**What you will do**: Write out the data word for word, taking care that no picture is carried over.

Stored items
+++++
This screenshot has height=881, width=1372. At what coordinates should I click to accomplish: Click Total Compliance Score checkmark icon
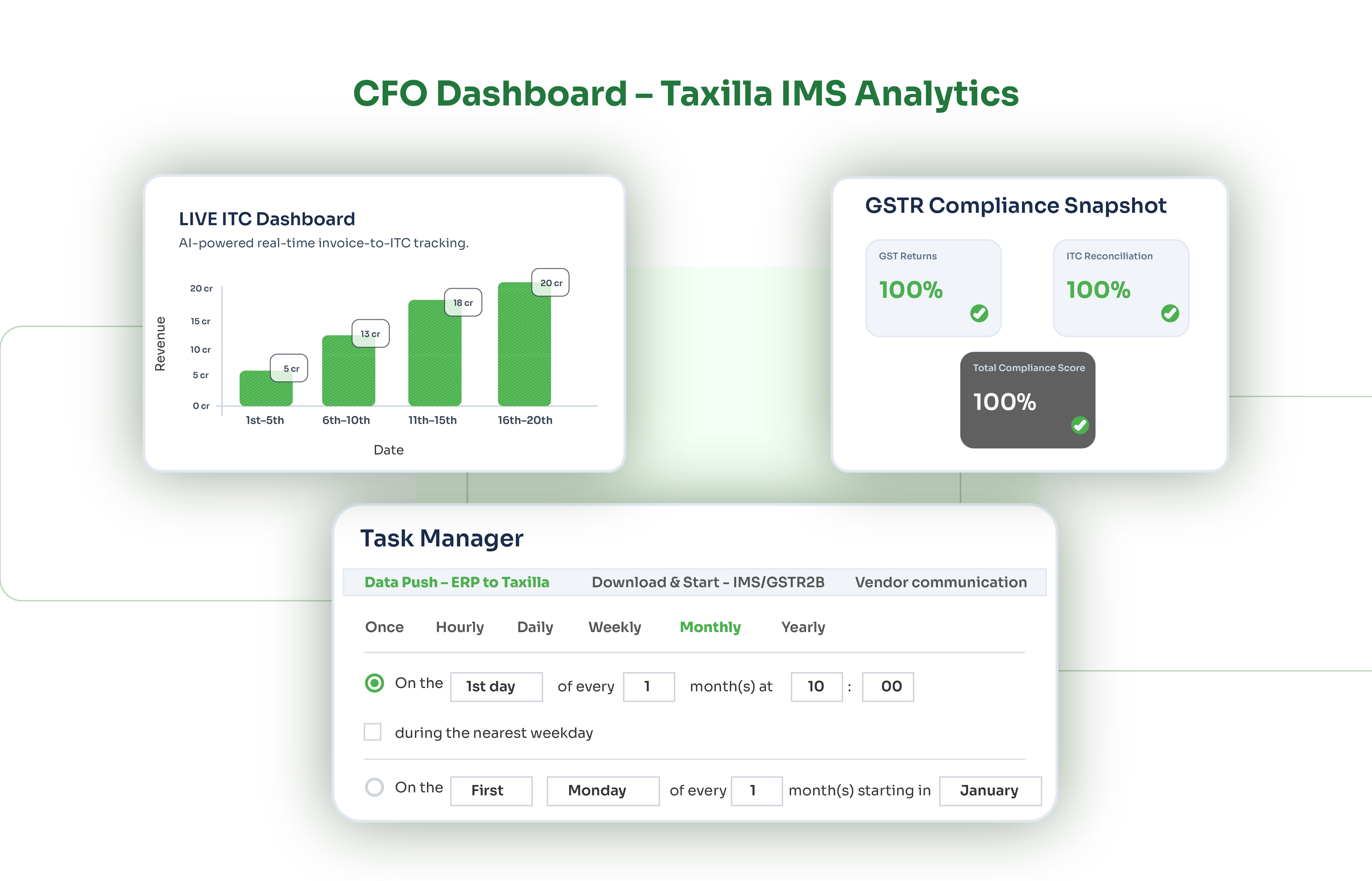point(1080,425)
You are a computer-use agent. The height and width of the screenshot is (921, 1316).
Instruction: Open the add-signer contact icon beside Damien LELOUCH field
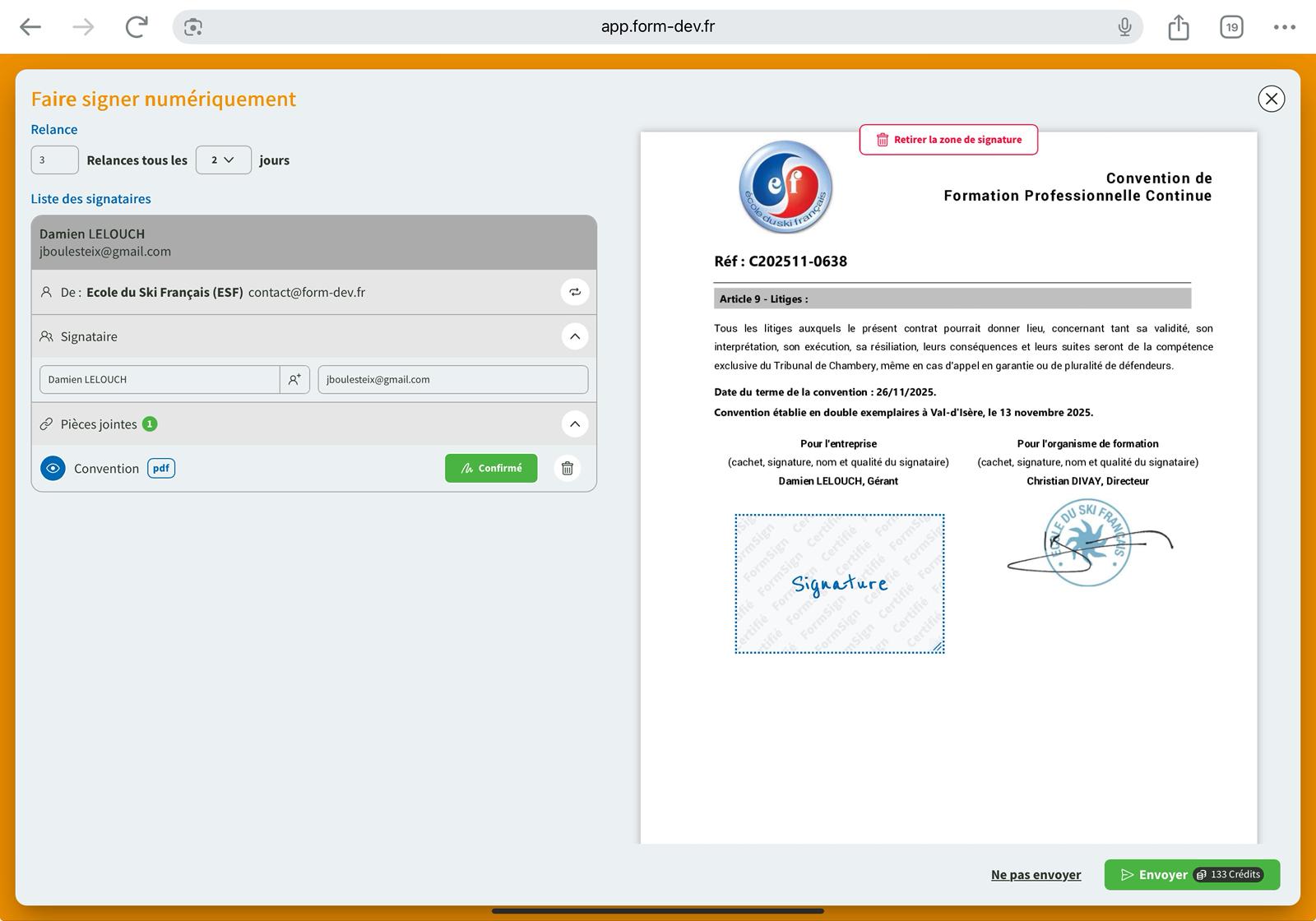click(294, 379)
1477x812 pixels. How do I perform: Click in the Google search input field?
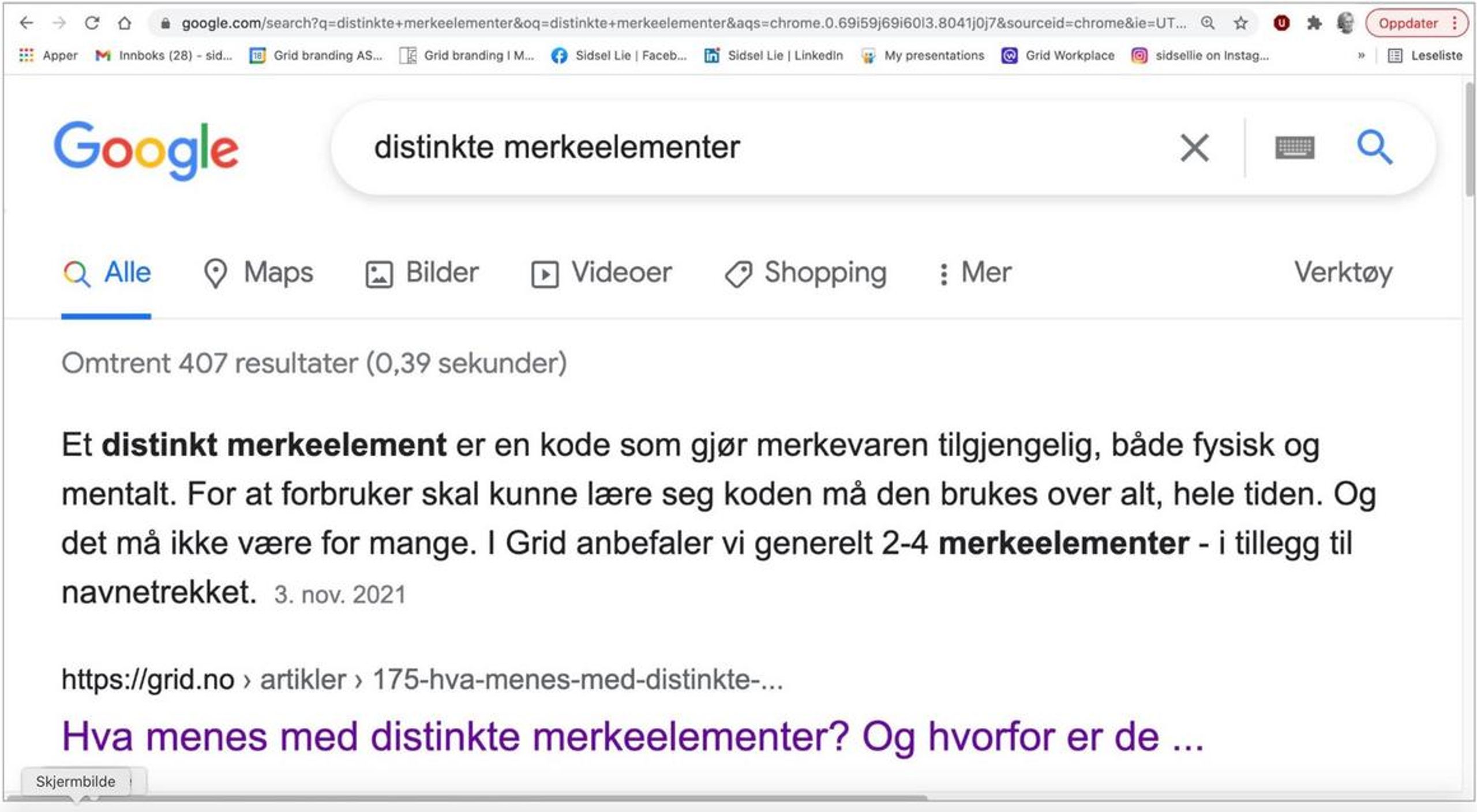[750, 148]
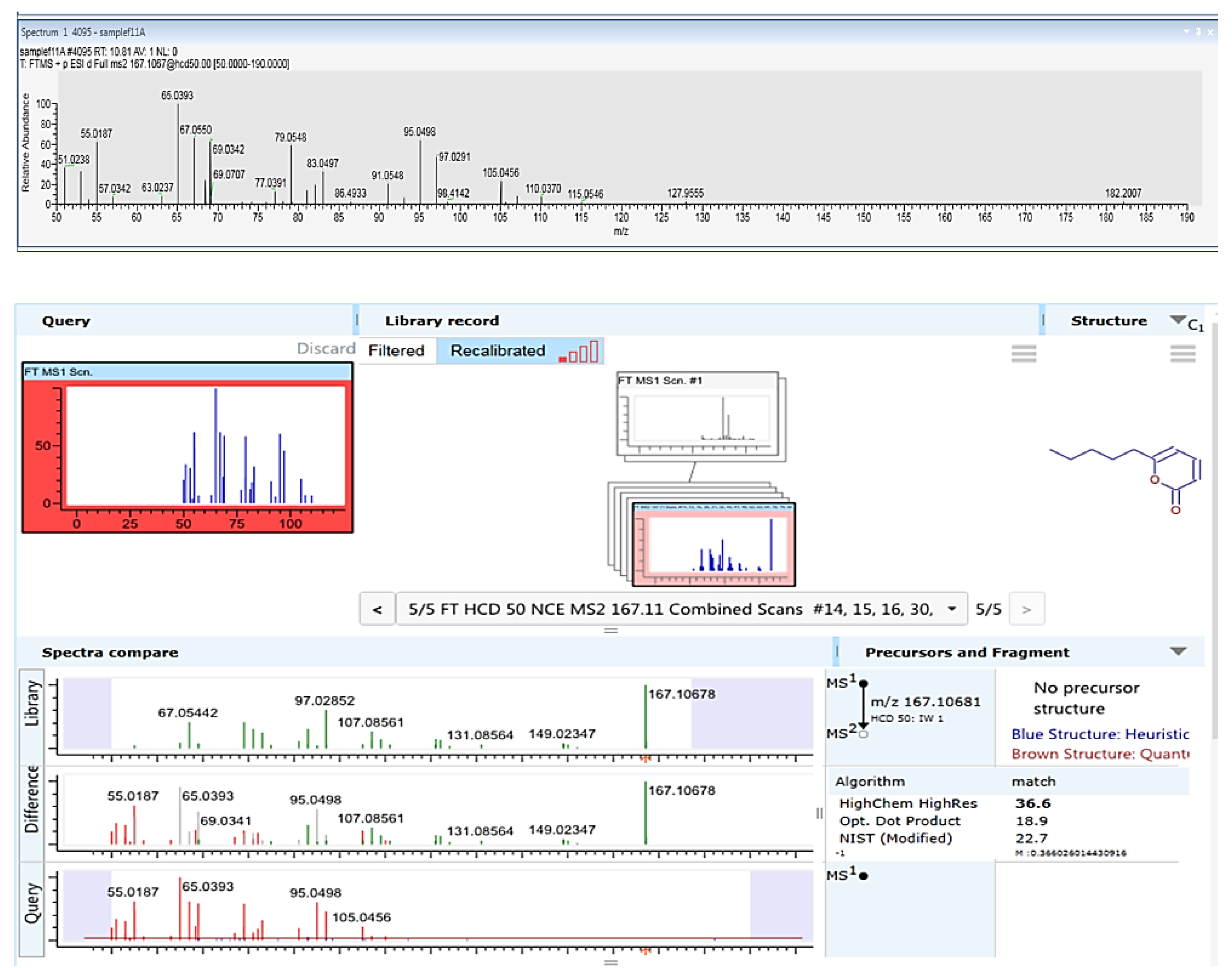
+++++
**Answer area**:
This screenshot has height=881, width=1372. At what coordinates should I click to accomplish: Click Total Compliance Score checkmark icon
point(1080,425)
You are a computer-use agent. The height and width of the screenshot is (921, 1316).
Instruction: Open the add-signer contact icon beside Damien LELOUCH field
click(294, 379)
1477x812 pixels. How do I perform: Click in the Google search input field?
[750, 148]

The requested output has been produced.